Записки баловня судьбы (Борщаговский) - страница 324

45

В Ленинграде будто бы снова набирался роман, но я уже знал, как просто превращаются сверстанные листы в «блоки» («Политика дороже денег!»), словно бы существующие и все же не существующие подобия книги.

Один такой «блок», утаенный мною, какое-то время тешил глаз, скорее — ладонь и пальцы. Реальность была лишь в прикосновении к бумажной глухой обложке и ровному книжному обрезу страниц. Пальцы тешились, а мысль кричала, что за десятком таких «блоков» (сколько их было оттиснуто для издательства и начальства?) уже нет металла, нет свинцовых, сложенных в прямоугольники и связанных страниц. Уже это — призрак книги, бестелесная тень…

Новые замыслы тревожили, но сотни страниц романа веригами висели на мне, психологически я не был готов воспользоваться мудрым советом Александра Бека: что бы ни происходило с уже написанной книгой — писать новую и тем спастись от гибели.

В марте 1953 года я расстался с единственным «блоком». В Киеве тяжело болела сестра, Генриетта Михайловна, для нас, близких и знакомых, Эся, Эсенька, как нарекла ее бабушка.
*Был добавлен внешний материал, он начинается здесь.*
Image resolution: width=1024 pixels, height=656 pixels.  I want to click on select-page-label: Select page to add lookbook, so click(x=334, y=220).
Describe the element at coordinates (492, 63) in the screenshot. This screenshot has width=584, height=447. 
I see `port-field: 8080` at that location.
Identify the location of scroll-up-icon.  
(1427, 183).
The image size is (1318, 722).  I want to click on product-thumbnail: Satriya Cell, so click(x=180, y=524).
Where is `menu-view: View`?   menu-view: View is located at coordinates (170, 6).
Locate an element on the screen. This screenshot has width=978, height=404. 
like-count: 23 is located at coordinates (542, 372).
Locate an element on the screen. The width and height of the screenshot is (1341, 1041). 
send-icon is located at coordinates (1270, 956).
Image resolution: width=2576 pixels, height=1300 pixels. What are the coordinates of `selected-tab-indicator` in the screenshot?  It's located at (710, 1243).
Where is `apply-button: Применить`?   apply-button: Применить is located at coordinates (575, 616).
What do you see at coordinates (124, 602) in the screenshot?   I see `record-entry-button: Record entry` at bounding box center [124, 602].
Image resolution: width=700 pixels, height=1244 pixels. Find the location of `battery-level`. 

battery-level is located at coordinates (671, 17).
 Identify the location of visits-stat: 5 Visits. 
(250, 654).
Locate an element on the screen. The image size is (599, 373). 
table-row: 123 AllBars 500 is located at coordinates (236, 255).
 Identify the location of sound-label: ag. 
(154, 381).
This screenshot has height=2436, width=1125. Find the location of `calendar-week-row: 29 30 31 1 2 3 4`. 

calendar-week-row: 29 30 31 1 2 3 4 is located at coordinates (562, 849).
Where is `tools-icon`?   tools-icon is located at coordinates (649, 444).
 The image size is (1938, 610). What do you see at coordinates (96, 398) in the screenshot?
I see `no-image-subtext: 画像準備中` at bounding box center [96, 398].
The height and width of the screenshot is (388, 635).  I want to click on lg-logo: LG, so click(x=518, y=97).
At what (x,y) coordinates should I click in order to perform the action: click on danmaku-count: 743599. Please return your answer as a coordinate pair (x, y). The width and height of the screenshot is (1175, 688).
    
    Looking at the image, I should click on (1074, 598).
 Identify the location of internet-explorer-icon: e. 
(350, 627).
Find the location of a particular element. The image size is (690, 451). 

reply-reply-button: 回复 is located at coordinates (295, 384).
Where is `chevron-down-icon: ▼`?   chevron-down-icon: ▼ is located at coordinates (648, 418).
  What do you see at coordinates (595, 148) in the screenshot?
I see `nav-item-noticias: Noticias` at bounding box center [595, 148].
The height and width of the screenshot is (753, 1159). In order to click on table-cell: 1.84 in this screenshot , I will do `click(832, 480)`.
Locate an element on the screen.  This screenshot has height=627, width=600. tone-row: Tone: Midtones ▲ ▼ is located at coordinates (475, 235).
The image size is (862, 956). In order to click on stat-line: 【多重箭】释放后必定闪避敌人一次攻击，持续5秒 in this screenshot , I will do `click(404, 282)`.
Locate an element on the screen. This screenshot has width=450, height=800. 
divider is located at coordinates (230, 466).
В голодные тридцатые годы в Перми, на строительстве, она заболела туберкулезом, но успешно сопротивлялась болезни в военной нужде и скудости. А после войны ее и всех нас потрясло несчастье: в Роси́ утонула ее дочь, подросток, оставленная на лето в Белой Церкви у дедушки. Эся особенно терзалась тем, что девочка просилась в Киев, я звал ее, но ее уговорили побыть еще недельку у деда, и теперь тиранила мысль, что, уехав в Киев, дочь была бы жива. Измученная горем, терзаниями несуществующей вины, Эся решилась вновь родить и снова родила девочку.

Теперь болезнь вновь накинулась на нее, уложила ее в больницу, раз и другой, а когда нас в Москве выбросили из квартиры и матери пришлось вернуться в Киев, жизнь семьи вчетвером в маленькой комнатке сделалась трудной и горькой.

Мне не в чем винить себя: я расстался с матерью только в самой крайности и забрал ее в Москву, как только получил первый угол — сырой, полуподвальный, но свой. Забрал в Москву, но сестры уже не было в живых, — в ее гибели тоже есть вина моих преследователей-подонков — все могло быть по-иному. Большую часть первых денег — аванса из «Советского писателя» — мы истратили на лекарства для сестры. Тогда только появился «фтивазид», и немного необходимого ей лекарства я получил, добившись приема у заместительницы министра здравоохранения СССР, но бо́льшую часть приходилось покупать у спекулянтов на черном рынке.

Эся была страстным и неугомонным книжником в нашей семье, читать начала в четыре года и читала всю жизнь, в любых, самых немыслимых условиях; читала все подряд, классику, русскую беллетристику, переводную литературу, на первый взгляд проглатывала все неразборчиво, а на самом деле вела свой безошибочный отбор, хорошо знала цену разным книгам.